Ilmu hadis mulai ditulis pada periode ketiga, yakni pada masa para tabi’in. Biarpun sudah ada penulisan ilmu hadis, akan tetapi ia masih belum terpisahkan dengan ilmu yang lain.
Berlanjut pada periode keempat, ialah pada masanya tabi’in tabi’in yang di masa ini selain ada upaya penulisan ilmu hadis, ada juga usaha untuk memisahkannya dengan ilmu selainnya.
Kendati demikian, ilmu hadis belum menyatu secara sempurna melainkan hanya hadir dalam bab perbab. Pada periode kelima, ilmu hadis terpisah dari ilmu yang lain juga telah mampu berdiri sendiri secara terstruktur.
Ilmu Hadis mulai diakui sebagai ilmu tersendiri setelah Ibn Shalah menulis kitab tentang ilmu musthalah hadis yang berjudul Muqaddimah.
Meskipun secara hakikat, ilmu hadis telah ada jauh sejak sebelum itu. Misalnya, dalam kitab Ar-Risalahnya Imam Syafi’ie.
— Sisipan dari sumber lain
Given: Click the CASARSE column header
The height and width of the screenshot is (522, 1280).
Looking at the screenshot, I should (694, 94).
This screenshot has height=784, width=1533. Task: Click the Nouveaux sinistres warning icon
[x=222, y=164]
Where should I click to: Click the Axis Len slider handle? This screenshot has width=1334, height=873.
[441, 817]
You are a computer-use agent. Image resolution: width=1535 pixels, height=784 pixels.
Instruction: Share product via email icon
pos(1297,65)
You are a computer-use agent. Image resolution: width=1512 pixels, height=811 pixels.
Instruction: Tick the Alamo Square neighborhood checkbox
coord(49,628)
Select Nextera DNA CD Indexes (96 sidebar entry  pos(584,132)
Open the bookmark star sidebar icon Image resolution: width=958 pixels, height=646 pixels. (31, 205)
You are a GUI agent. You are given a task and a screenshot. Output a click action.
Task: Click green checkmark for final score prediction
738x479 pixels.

Dalam kitab itu juga memuat tentang kaidah-kaidah ilmu hadis.
Ilmu Hadis telah ada jauh pada abad sebelum pembukuan ini, dapat dibuktikan dengan fenomena para mujtahid yang telah melakukan kritik sanad dan matan hadis untuk menentukan hadis tersebut bisa dijadikan hujjah atau tidak.
Akan tetapi, pada saat itu ilmu hadis hanya sebatas penerapan, tanpa adanya pembukuan. Sehingga tidak popular.
Menurut Ubaydi Hasbillah mengatakan bahwa “Mempelajari hadis adalah mempelajari masa lalu. Kembali ke zaman yang sangat jauh dari zaman sekarang. Pada saat itu, manusia dewasa ini harus bisa menghadirkan perasaan bahwa saat mempelajari hadis sedang berada di zaman tersebut. Di sisi yang lain, pemerhati hadis juga dituntut untuk sadar akan ke-kinian dan ke-sinian zaman.”
Maksud dari kalimat “Dituntut untuk sadar akan ke-kinian dan ke-sinian zaman” adalah hadis yang diterima atau pelajari di masa ini harus disesuaikan dan aktualisasikan dengan zaman atau waktu yang manusia modern miliki. Artinya, hadis harus dipahami dan diamalkan secara kontekstual, bukan tekstual.